→ Work order:
The required result is an exact copy of the lines from the one containing "Given: Click the red warning triangle icon" to the last line of the records, both ends included, without pictures.

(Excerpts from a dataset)
◆ ◆ ◆ ◆ ◆

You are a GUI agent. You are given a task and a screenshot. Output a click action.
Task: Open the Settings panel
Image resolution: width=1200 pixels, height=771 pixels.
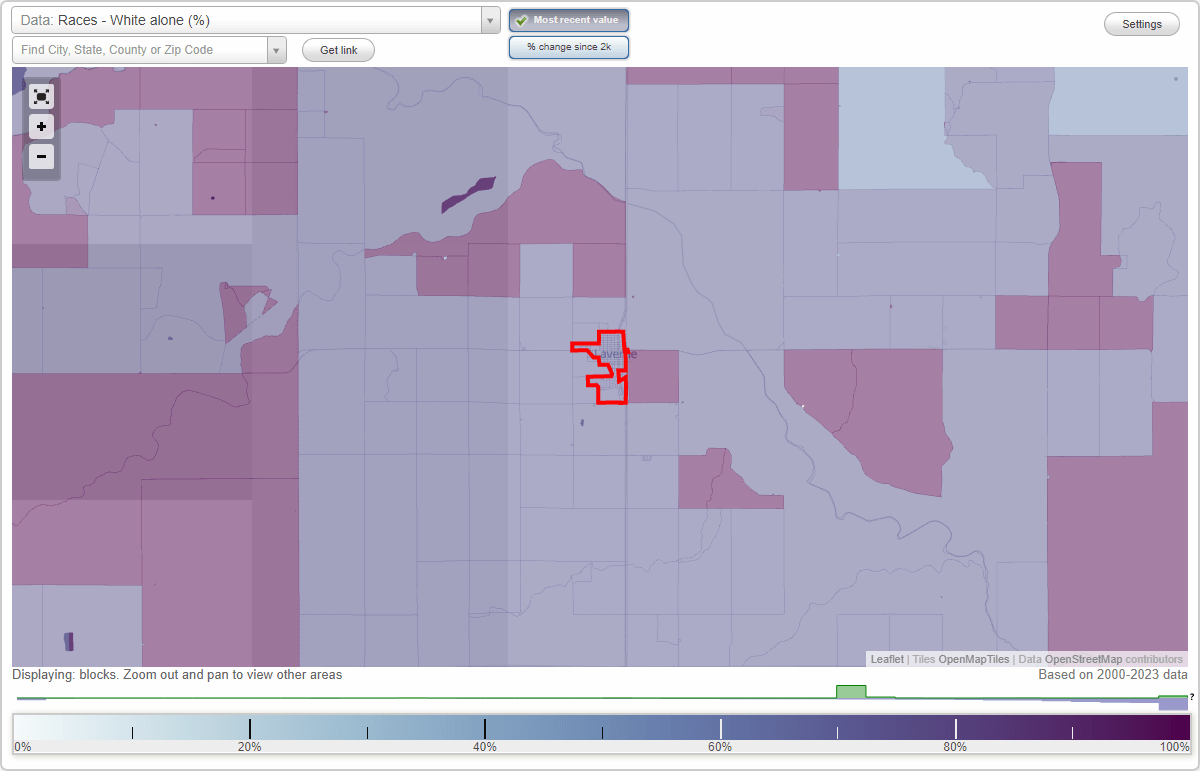coord(1141,23)
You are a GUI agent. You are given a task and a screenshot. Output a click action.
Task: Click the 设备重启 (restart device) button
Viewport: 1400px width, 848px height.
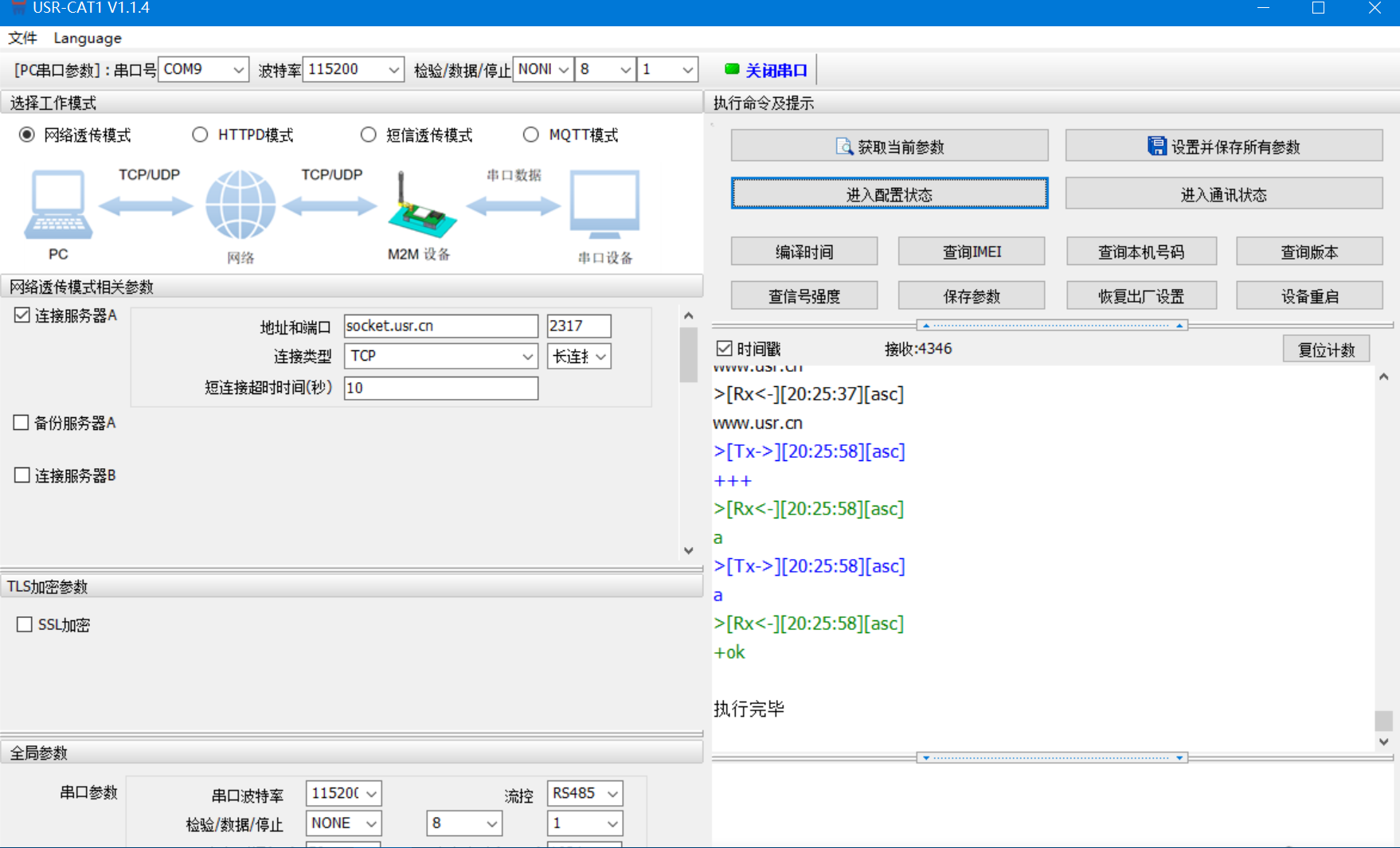1308,296
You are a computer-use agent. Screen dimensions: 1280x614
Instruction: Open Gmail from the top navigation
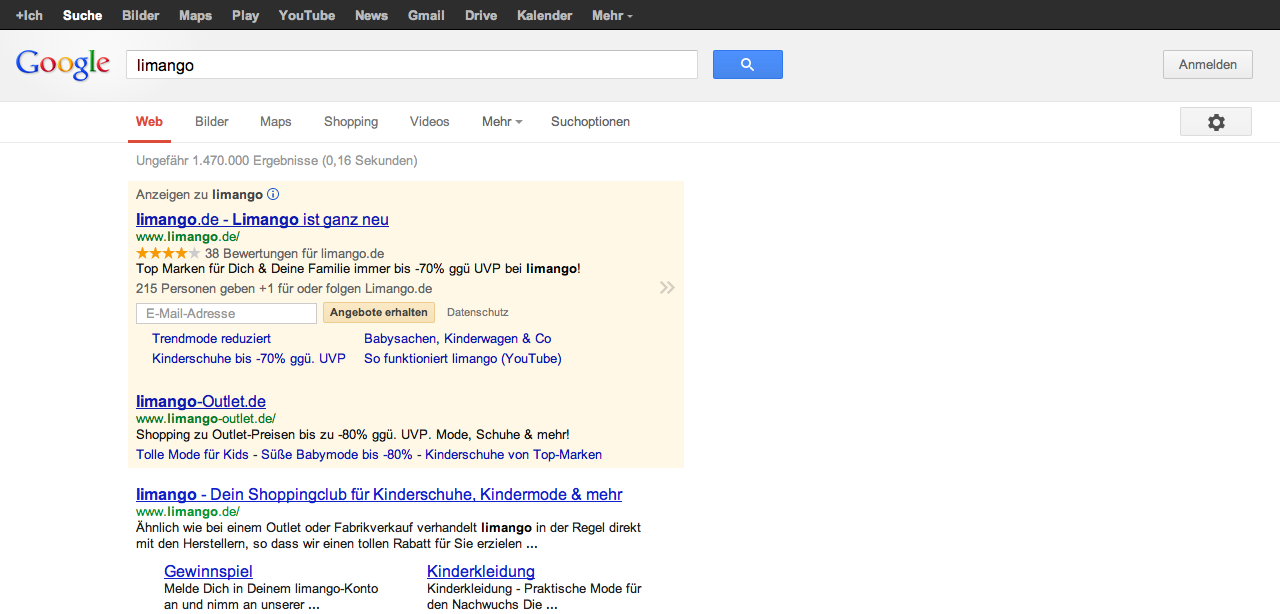(426, 16)
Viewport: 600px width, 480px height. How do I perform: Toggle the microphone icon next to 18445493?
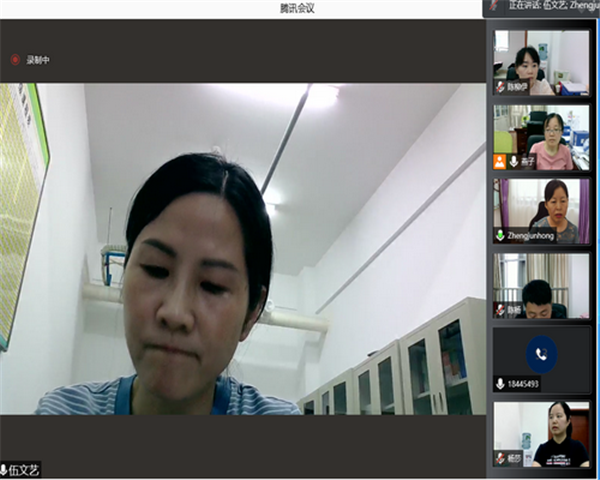point(500,383)
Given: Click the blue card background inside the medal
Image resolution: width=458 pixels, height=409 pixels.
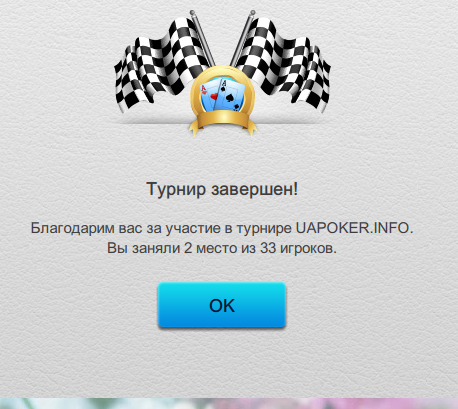Looking at the screenshot, I should (x=223, y=95).

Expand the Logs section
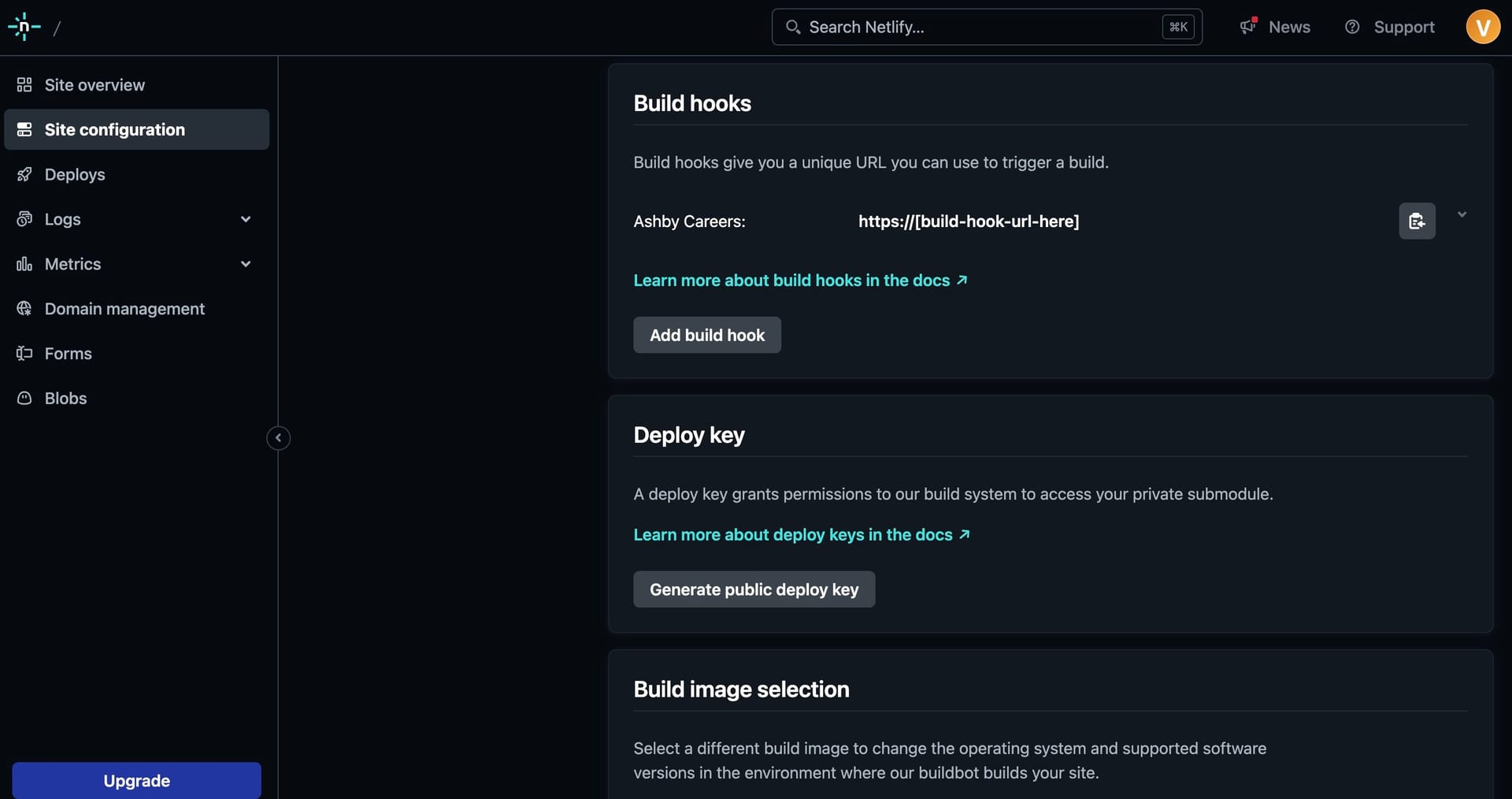click(246, 219)
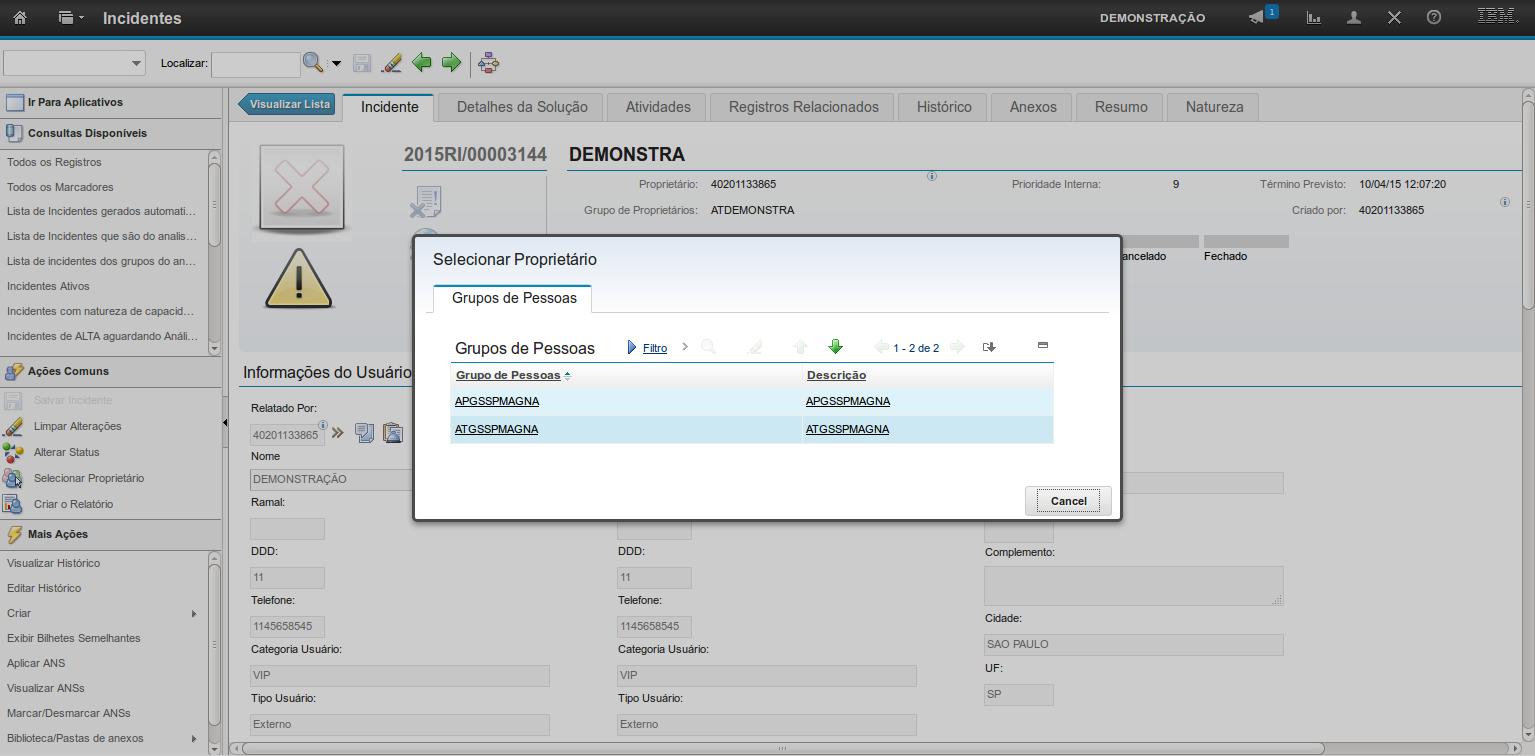This screenshot has width=1535, height=756.
Task: Open the reports chart icon in header
Action: [1314, 18]
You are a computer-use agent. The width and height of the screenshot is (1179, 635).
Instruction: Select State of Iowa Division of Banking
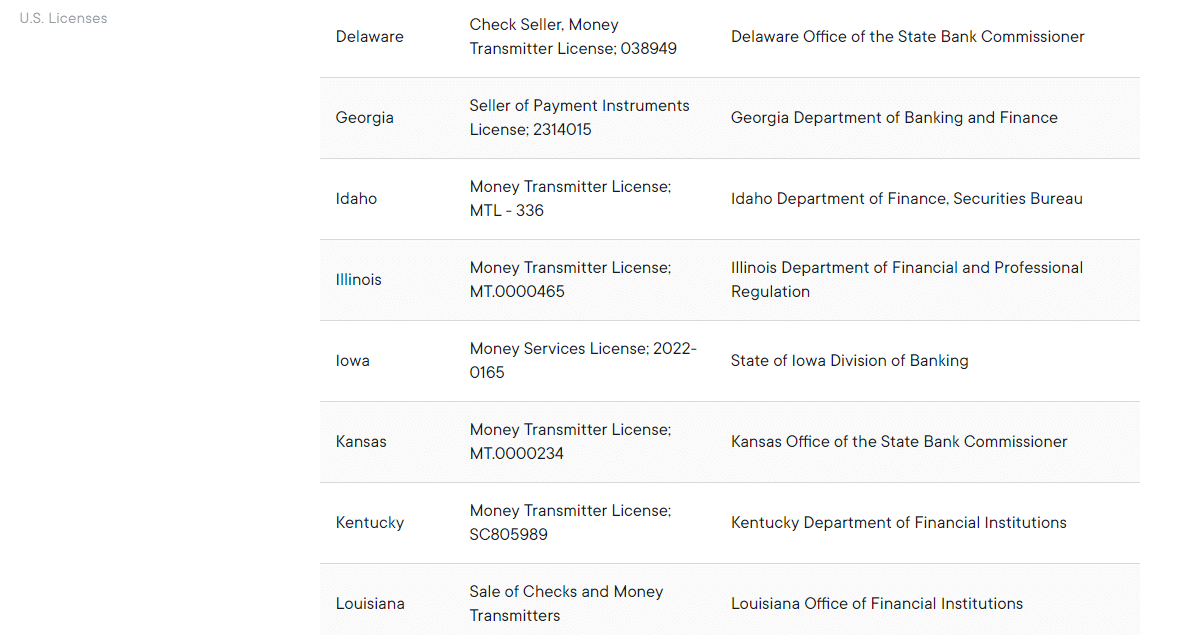[x=849, y=361]
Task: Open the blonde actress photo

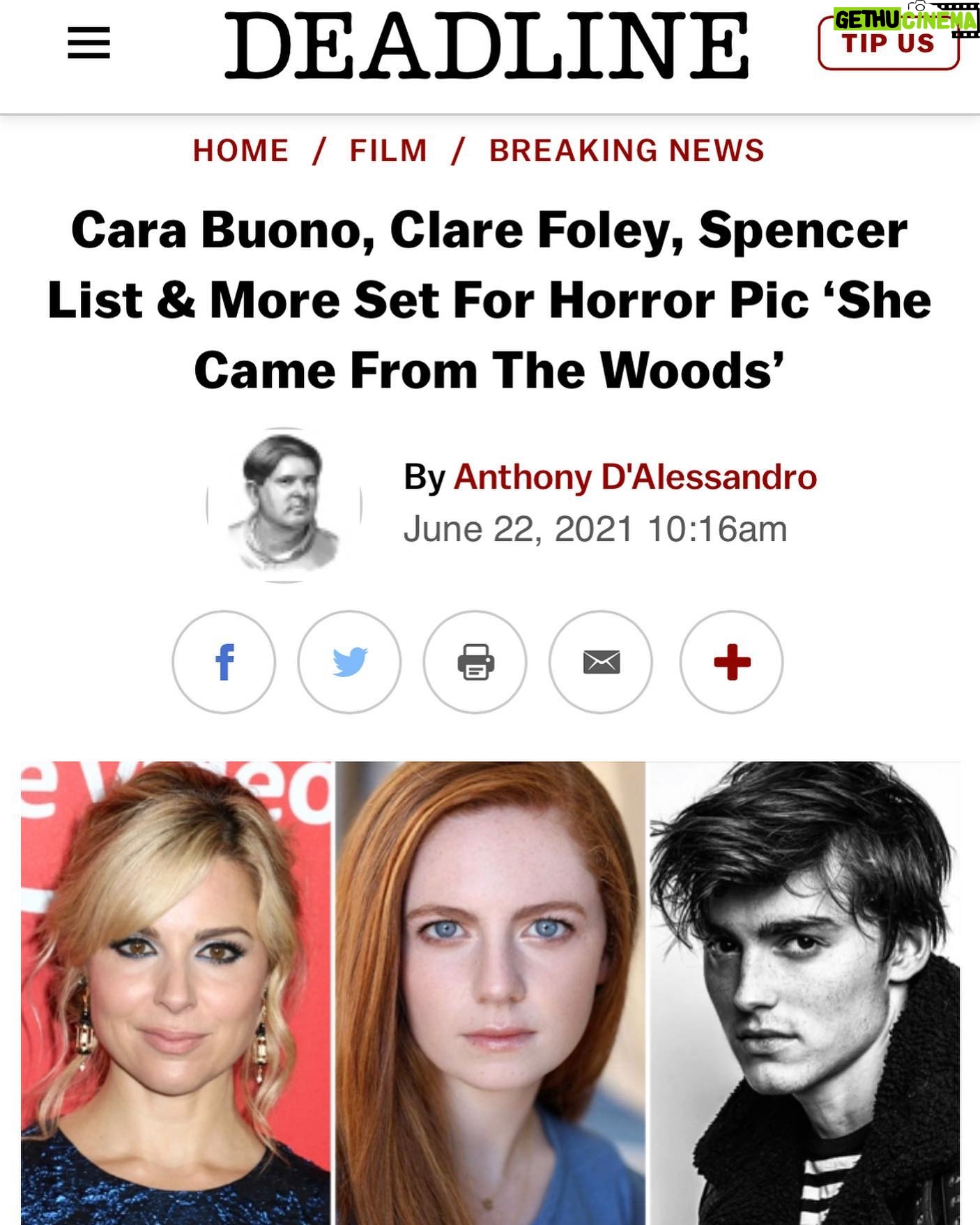Action: (176, 993)
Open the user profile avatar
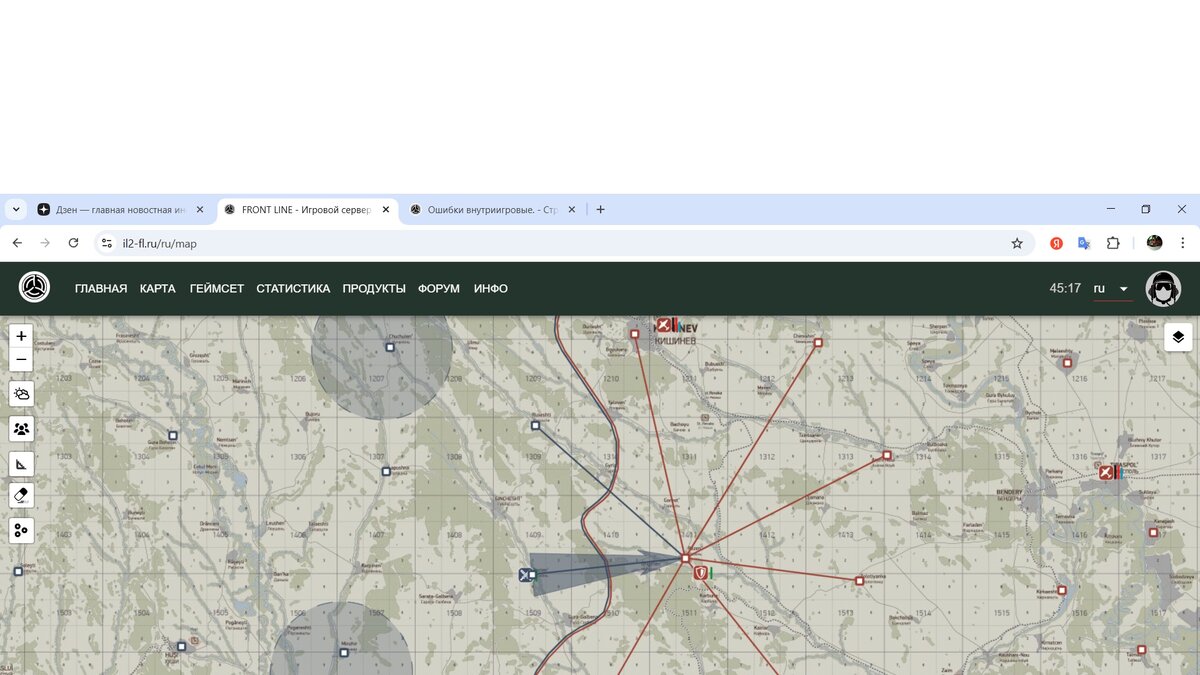The width and height of the screenshot is (1200, 675). click(1162, 288)
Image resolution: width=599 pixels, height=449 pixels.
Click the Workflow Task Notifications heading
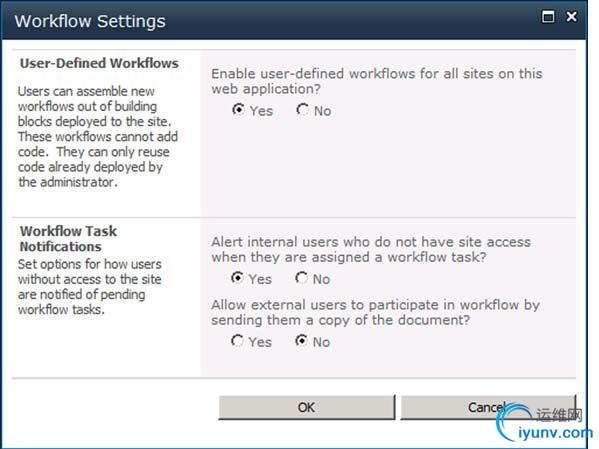point(68,239)
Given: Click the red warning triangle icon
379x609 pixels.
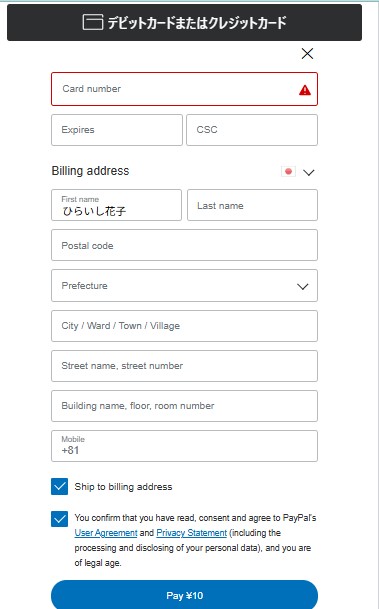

◆ ◆ ◆ ◆ ◆

→ Response area:
Given: Click the red warning triangle icon
379x609 pixels.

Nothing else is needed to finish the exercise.